Un día muy particular
Sin ánimo de pillárselas de Nostradamus, uno puede con algún fundamento conjeturar que el miércoles 13 de abril de 2016 podría señalar un punto de inflexión en la política nacional.
¿Qué pasó?
Para citar uno de los zumbones titulares de Crónica TV: “Volvió Cristina y habló 1 hora y 10 minutos”.
Pero no se trató sólo de eso: lo hizo, bajo la lluvia, ante una inesperada multitud, que los más escépticos estimaron en cien mil personas y los entusiastas en trescientas mil. Como sea, una barbaridad, una –diríase en el barrio– bocha de gente que pocos esperaban.
Habló durante una hora y diez minutos en los que en materia de rating y espacio en las pantallas literalmente aplastó al simultáneo discurso del primer mandatario desde la ciudad de Salta, junto a un joven supervalor de estos tiempos de transformación y decadencia, un auténtico tonto capaz de definir el acto político más trascendente de los primeros meses del año, la movilización de cientos de miles de simpatizantes para recibir y apoyar a su líder, como “concurrir a prestar declaración con hinchada”.
Sólo en un país tan generoso una mediocridad de semejante calibre puede llegar a gobernar los destinos de una provincia.
Otro de los supervalores de estos tiempos fue agriamente insultado en el acto que tuvo lugar frente a los tribunales de Comodoro Py. Los exaltados fueron reprendidos por la ex presidenta: “Así no van a convencer a nadie”, dijo.
Hay críticas que son autocríticas. O, más bien, eso es la autocrítica. No la confesión, el público mea culpa que ansían los imitadores actuales de los interrogadores de la inquisición o el estalinismo metidos a falsos periodistas, sino el análisis y la reflexión sobre los eventuales errores que pudieron haberse cometido. Porque más que el arte de lo posible, la política es la estrategia para la victoria. Y cuando a lo que se llega es a la derrota, el remedio pasa por ver qué se ha hecho mal, pues los propios actos y la propia estrategia es todo lo que es posible modificar. Uno nunca puede modificar lo que hace el rival, y de nada vale quejarse de que sea más astuto, vil, acaso falaz; en cualquier caso, más hábil y capaz para llegar a dónde verdaderamente importa: el triunfo.
En diciembre –y muy especialmente en octubre–, el FPV llegó a la derrota por sus propios méritos, pero la solución no surge de la crítica feroz, ni del mea culpa, del ajuste de cuentas, de la defección o de la jactanciosa descalificación de las mejores virtudes de una fuerza política, tan propia de las mediocridades.

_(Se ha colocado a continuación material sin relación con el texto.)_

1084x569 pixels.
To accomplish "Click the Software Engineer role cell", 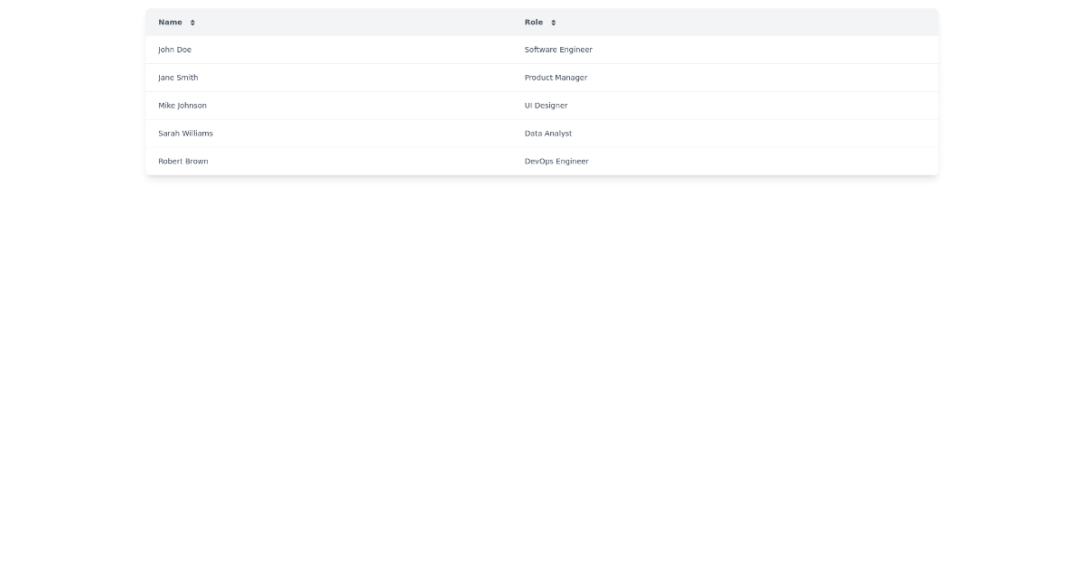I will click(558, 50).
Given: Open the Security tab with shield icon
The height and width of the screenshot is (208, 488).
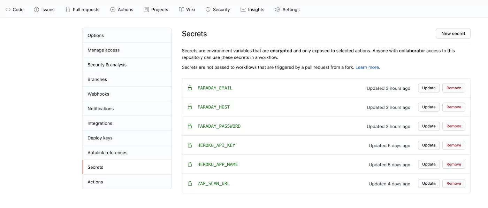Looking at the screenshot, I should 218,9.
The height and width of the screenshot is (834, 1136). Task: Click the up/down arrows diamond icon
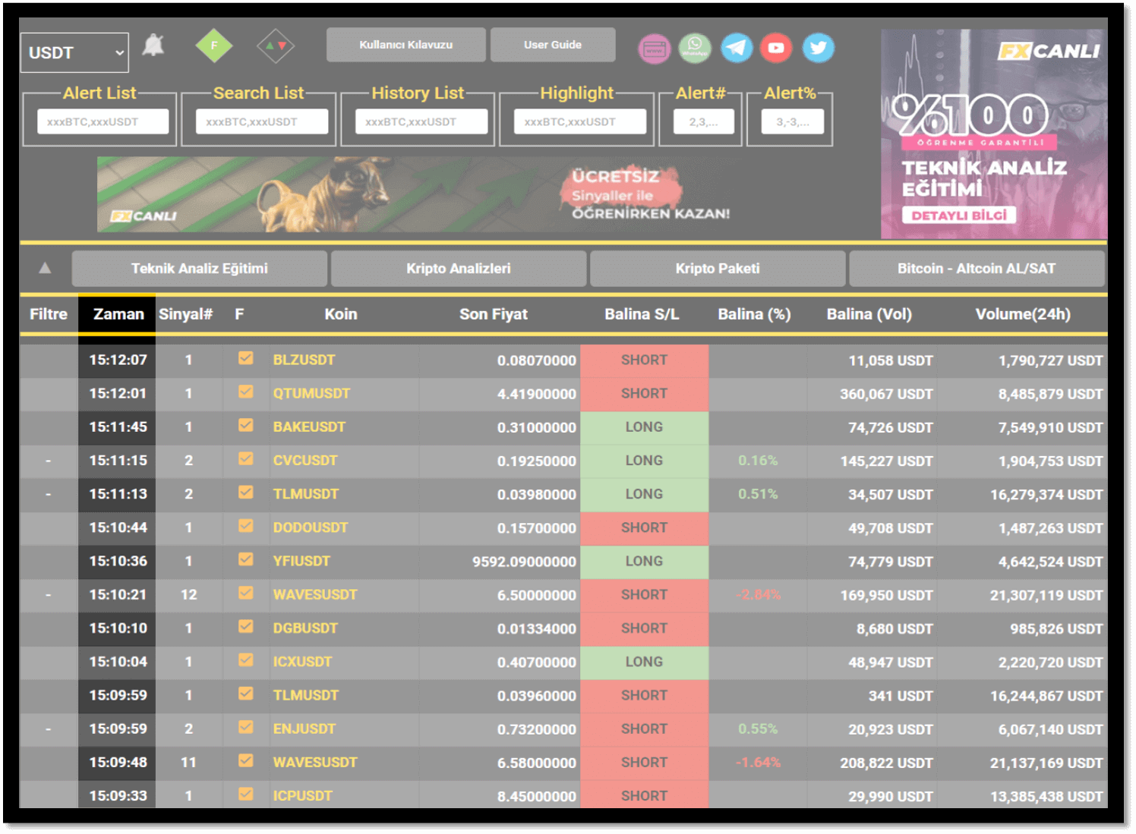[276, 46]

Las soluciones provienen de una auténtica autocrítica, que como la mayoría de las cosas auténticas, suelen tener lugar en reserva, a media voz, fruto de una profunda introspección. Lo que de ninguna manera supone mortificación o arrepentimiento, flagelación, cilicio ni, mucho menos crucifixión. Bien sabemos que cuando de crucifixión se trata, quien acaba terminando en la cruz es el mejor de nosotros.

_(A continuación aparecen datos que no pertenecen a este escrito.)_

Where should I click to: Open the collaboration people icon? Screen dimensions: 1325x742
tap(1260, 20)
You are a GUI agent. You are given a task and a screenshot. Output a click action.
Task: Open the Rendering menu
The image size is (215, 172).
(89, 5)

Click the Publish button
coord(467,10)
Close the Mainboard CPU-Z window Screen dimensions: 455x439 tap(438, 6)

Durante una hora y diez minutos la presidenta (perdón: ex) habló. Y lo hizo como siempre, con una valentía y una decisión inusual en estos tiempos (y tal vez en todos). Y lo hizo desde el lugar que nunca debió haber abandonado, ni por descuido: no el de una "anomalía" sino el de una de las muchas “encarnaciones del movimiento nacional”. Que lo haya hecho desde Yrigoyen y no desde Artigas, pasando por San Martín y Rosas –otros de los grandes agraviados de nuestra historia– es apenas un detalle. Y un discurso político no es ni debe ser en ningún caso, una clase de historia.
Lo que la (¿ex?) presidenta dejó en claro es el lugar que ocupa, tanto ella como el movimiento político que expresa, en el largo camino de construcción de la independencia nacional, con sus avances y retrocesos, con sus victorias y siempre tan amargas y cruentas derrotas, plagadas de defecciones y decepciones.
La presidenta trazó una –con perdón de la redundancia– sintética sinopsis de la historia argentina del siglo XX y principios del XXI, que desarrolló con mayor amplitud en el escrito presentado antes el juzgado de Claudio Bonadío, que culminó con la llamada a la constitución de un frente cívico –o ciudadano o nacional– que defienda los derechos y la libertad adquiridas por los argentinos en el transcurso de la última década, reclamando a sus militantes que no hagan distingos entre las diferentes identidades ideológicas o políticas de sus eventuales o potenciales integrantes. La multitud respondió con una interesante (y auspiciosa) variación de una consigna emblemática del kirchnerismo: “Cristina, Cristina, Cristina corazón, acá tenés al pueblo para la liberación”.
Al pueblo.
Menuda diferencia: “los pibes” de la versión original suena simpático y a la postre legítimo –¿quiénes sino los jóvenes pueden marchar a la vanguardia de un proceso de liberación?–, pero cuando mentamos al pueblo ya hablamos de otra cosa.
Partidos políticos, organizaciones sociales, ONGes, sindicatos, comerciantes, empresarios, independientemente de cuáles hayan sido sus posturas en los años anteriores, son los llamados a integrar ese frente ciudadano y nacional, unido en base al objetivo de defender los derechos adquiridos por los argentinos, que ahora les están siendo conculcados.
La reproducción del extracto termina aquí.